Identify Zero-ALT Bins

We’ll now identify bins with no alternative alleles:

# Check how many bins have ALT_FREQ_NORM = 0
zero_alt_bins <- sum(read_freq$ALT_FREQ_NORM == 0)
total_bins <- nrow(read_freq)

cat("Bins with ALT_FREQ_NORM = 0:", 
    zero_alt_bins, "out of", total_bins, 
    "(", round(100 * zero_alt_bins / total_bins, 1), "%)\n")

## Bins with ALT_FREQ_NORM = 0: 4 out of 2132 ( 0.2 %)

# Create a separate dataset for non-zero bins (for clustering)
non_zero_bins <- read_freq %>%
  filter(ALT_FREQ_NORM > 0)

cat("Bins with ALT_FREQ_NORM > 0 (to be clustered):", 
    nrow(non_zero_bins), "out of", total_bins,
    "(", round(100 * nrow(non_zero_bins) / total_bins, 1), "%)\n")

## Bins with ALT_FREQ_NORM > 0 (to be clustered): 2128 out of 2132 ( 99.8 %)

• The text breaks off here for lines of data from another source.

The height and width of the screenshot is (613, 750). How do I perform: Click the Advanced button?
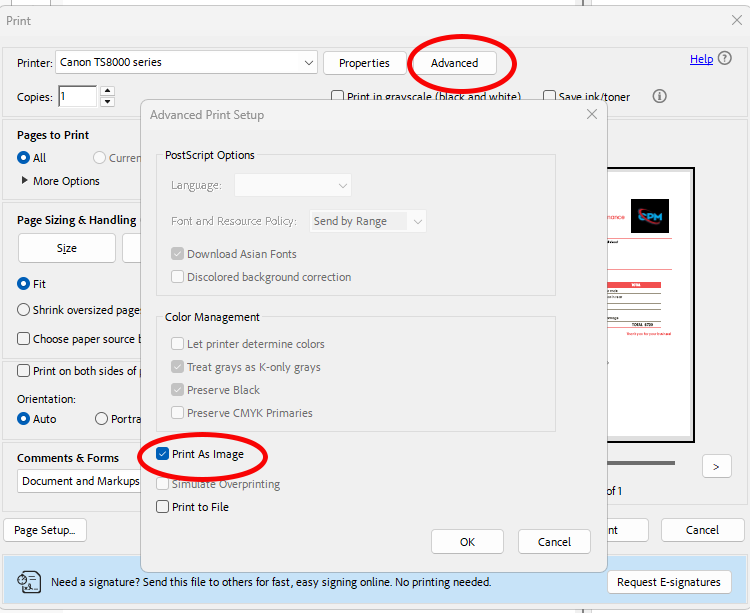pyautogui.click(x=454, y=63)
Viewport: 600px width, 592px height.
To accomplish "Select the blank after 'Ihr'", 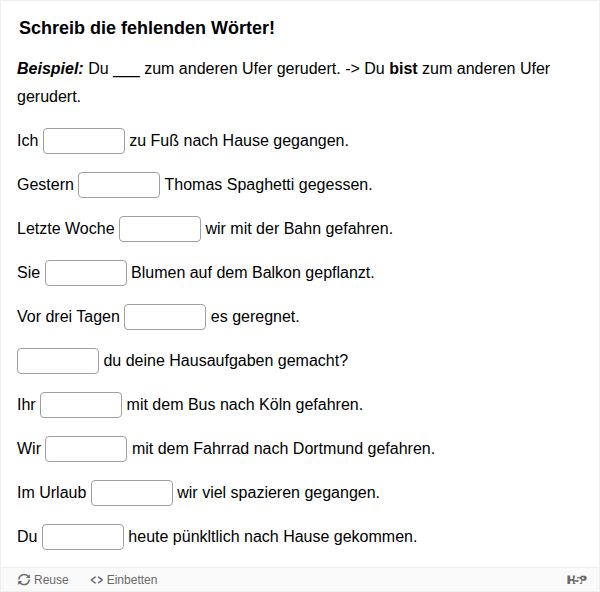I will tap(81, 405).
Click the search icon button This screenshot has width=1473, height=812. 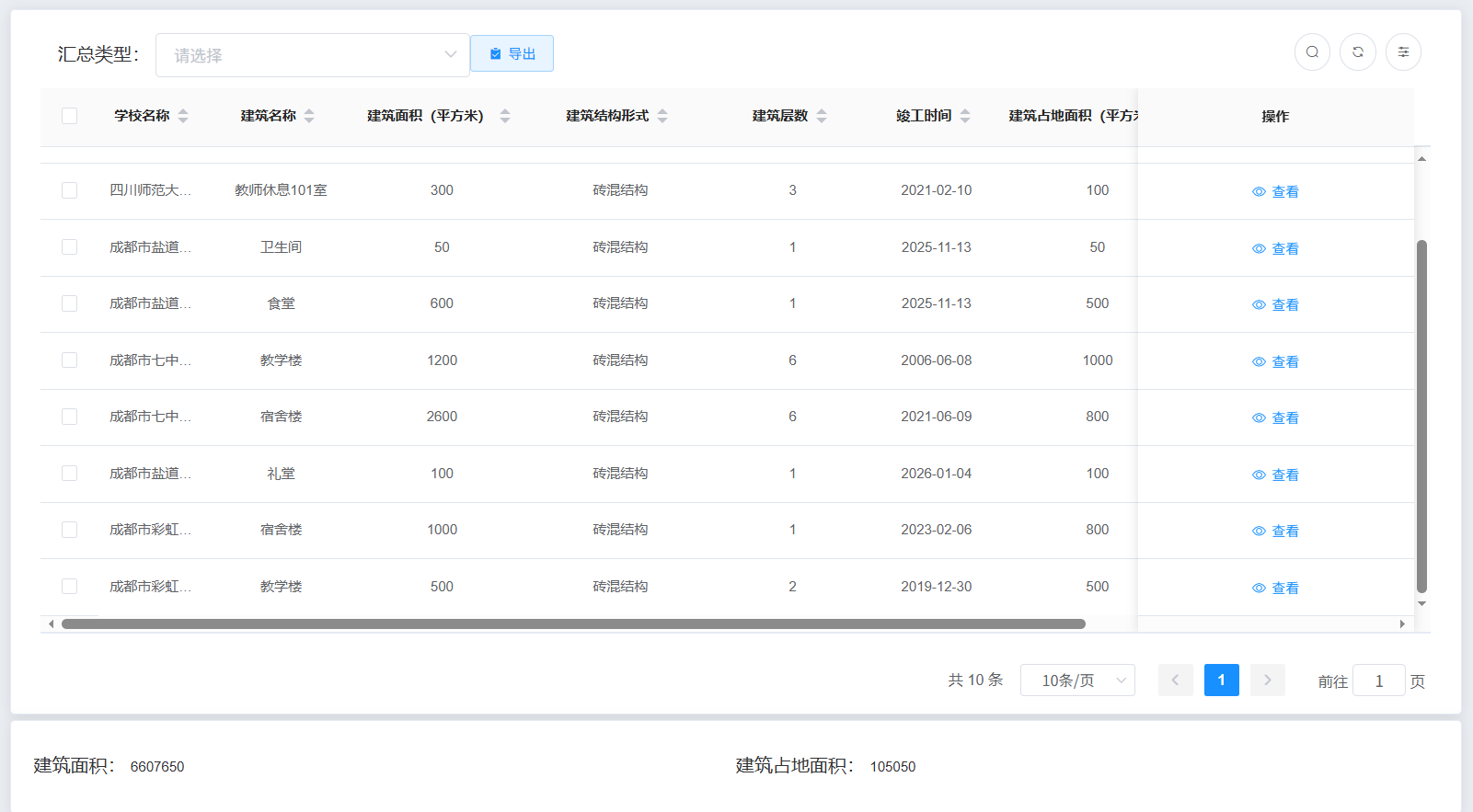[x=1312, y=52]
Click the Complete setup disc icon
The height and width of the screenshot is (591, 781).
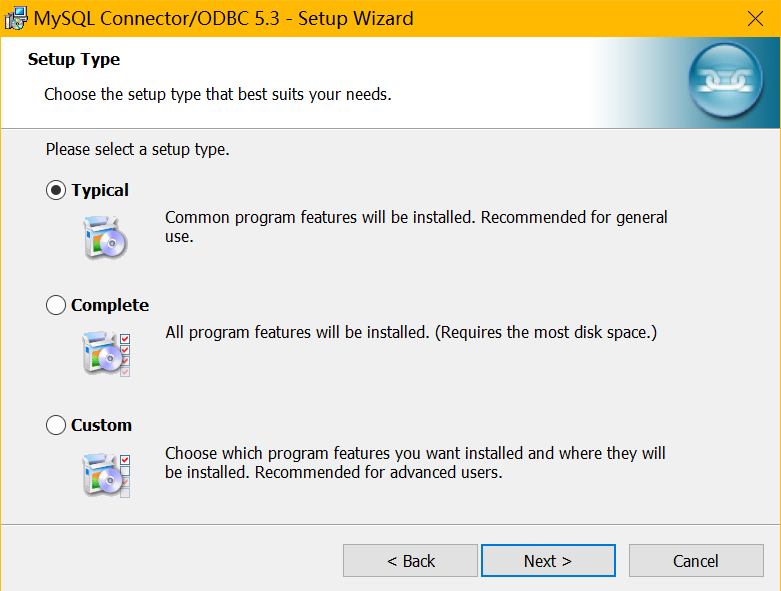pos(106,354)
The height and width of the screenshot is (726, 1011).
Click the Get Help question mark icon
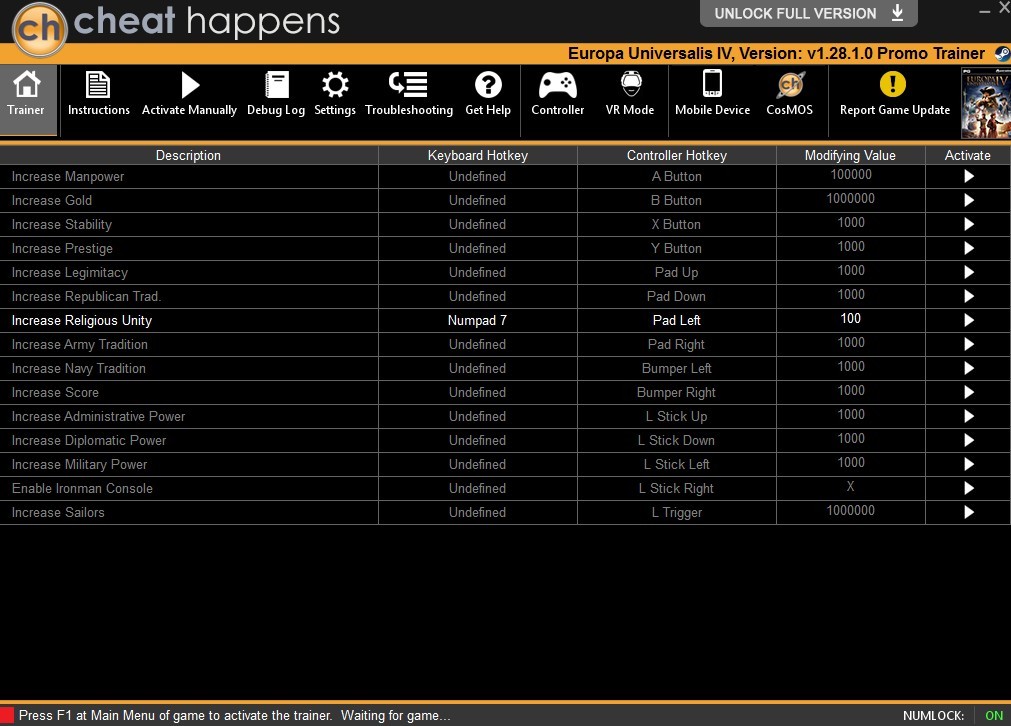click(488, 84)
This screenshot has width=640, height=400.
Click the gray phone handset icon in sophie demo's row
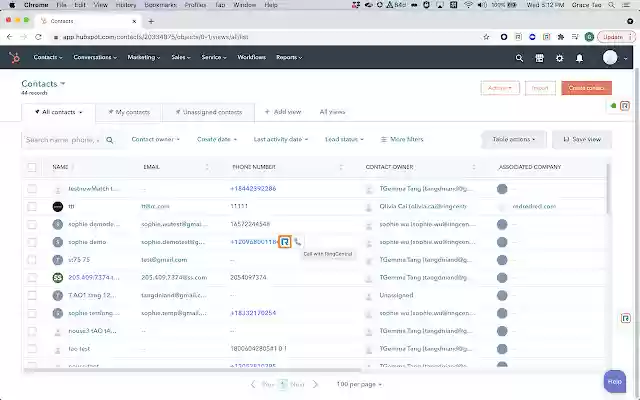298,242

Data Transformation for Non-Zero Bins

We create transformed versions of the normalized ALT_FREQ data for non-zero bins:

# Calculate minimum possible normalized frequency (for log transformation)
min_read_freq_norm <-   1/(1/min(read_freq$ALT_FREQ_NORM[read_freq$ALT_FREQ_NORM>0])+1)


# Create transformations
non_zero_bins$log <- log10(non_zero_bins$ALT_FREQ_NORM + min_read_freq_norm) # Log transformation
non_zero_bins$asin <- asin(sqrt(non_zero_bins$ALT_FREQ_NORM))           # Arcsin transformation

# Visualize distributions of the normalized and transformed data
p1 <- ggplot(non_zero_bins, aes(x = ALT_FREQ_NORM)) + 
  geom_histogram(bins = 30, fill = "steelblue", color = "white") +
  labs(title = paste("Normalized ALT_FREQ_NORM distribution (non-zero bins, ", BIN_SIZE_LABEL, ")", sep=""), 
       x = "ALT_FREQ_NORM") +
  theme_minimal()

p2 <- ggplot(non_zero_bins, aes(x = asin)) + 
  geom_histogram(bins = 30, fill = "steelblue", color = "white") +
  labs(title = "Arcsin transformation (non-zero bins)",
       x = "asin") +
  theme_minimal()

p3 <- ggplot(non_zero_bins, aes(x = log)) + 
  geom_histogram(bins = 30, fill = "steelblue", color = "white") +
  labs(title = "Log10 transformation (non-zero bins)",
       x = "log") +
  theme_minimal()

ggpubr::ggarrange(p1, p2, p3, common.legend = TRUE)

K-means Clustering with K=3 for Non-Zero Bins

We apply K-means clustering to each version of the normalized data for the non-zero bins, using k=3:

K=3
# Apply K-means clustering with k=3 to each transformation for non-zero bins
non_zero_bins$K <- as.factor(Ckmeans.1d.dp(non_zero_bins$ALT_FREQ_NORM, K)$cluster)
non_zero_bins$Klog <- as.factor(Ckmeans.1d.dp(non_zero_bins$log, K)$cluster)
non_zero_bins$Kasin <- as.factor(Ckmeans.1d.dp(non_zero_bins$asin, K)$cluster)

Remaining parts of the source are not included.